Background: Epigenetic modifications alter signaling and molecular pathways; moreover, they are an important therapeutic target. This study examined the effect of sulforaphane on molecular targets in HeLa cells.
Methods: Quantitative PCR of various molecular targets was performed. Activity of epigenetic enzymes was measured by ELISA and molecular docking analysis was conducted. Promoter methylation of some tumor suppressor genes was quantified using PCR based methylation array. In-silico protein-protein interaction network analysis was performed to understand the effect of transcriptional changes.
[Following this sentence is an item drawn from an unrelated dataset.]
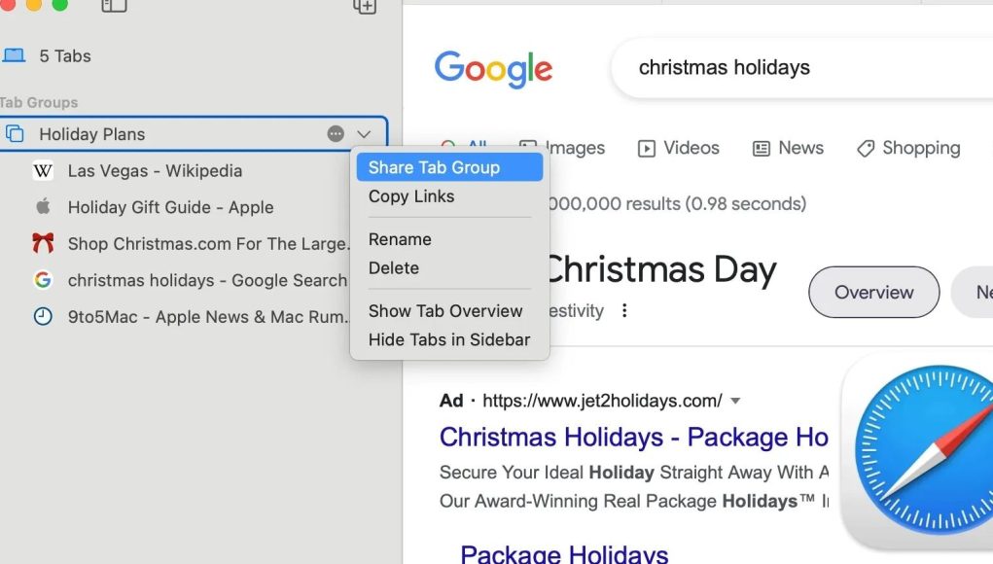
Task: Switch to the Videos search tab
Action: coord(678,148)
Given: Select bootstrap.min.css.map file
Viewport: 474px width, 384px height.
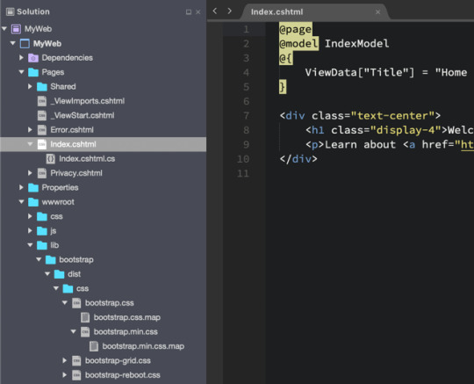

Results: Quantitative PCR demonstrated the transcriptional modulation of genes involved in proliferation, metastasis, inflammation, signal transduction pathways and chromatin modifiers. Sulforaphane reduced the enzymatic activity of DNA methyl transferases, histone deacetylases and histone methyltransferases. Molecular docking results suggest that sulforaphane competitively inhibited several DNA methyl transferases and histone deacetylases. Promoter 5'CpG methylation levels of selected tumor suppressor genes was found to be reduced which correlated with their transcriptional increase as well modulation of epigenetic enzymes. Further, protein-protein interaction network analysis discerned the participation of genes towards cancer pathways. Functional enrichment and pathway-based analysis represented the modulation of epigenetic and signaling pathways on sulforaphane treatment.
Conclusions: The modulation in transcriptional status of epigenetic regulators, genes involved in tumorigenesis resulting in tumor suppressor genes demethylation and re-expression underscores the mechanism behind the anticancer effect of sulforaphane on HeLa cells.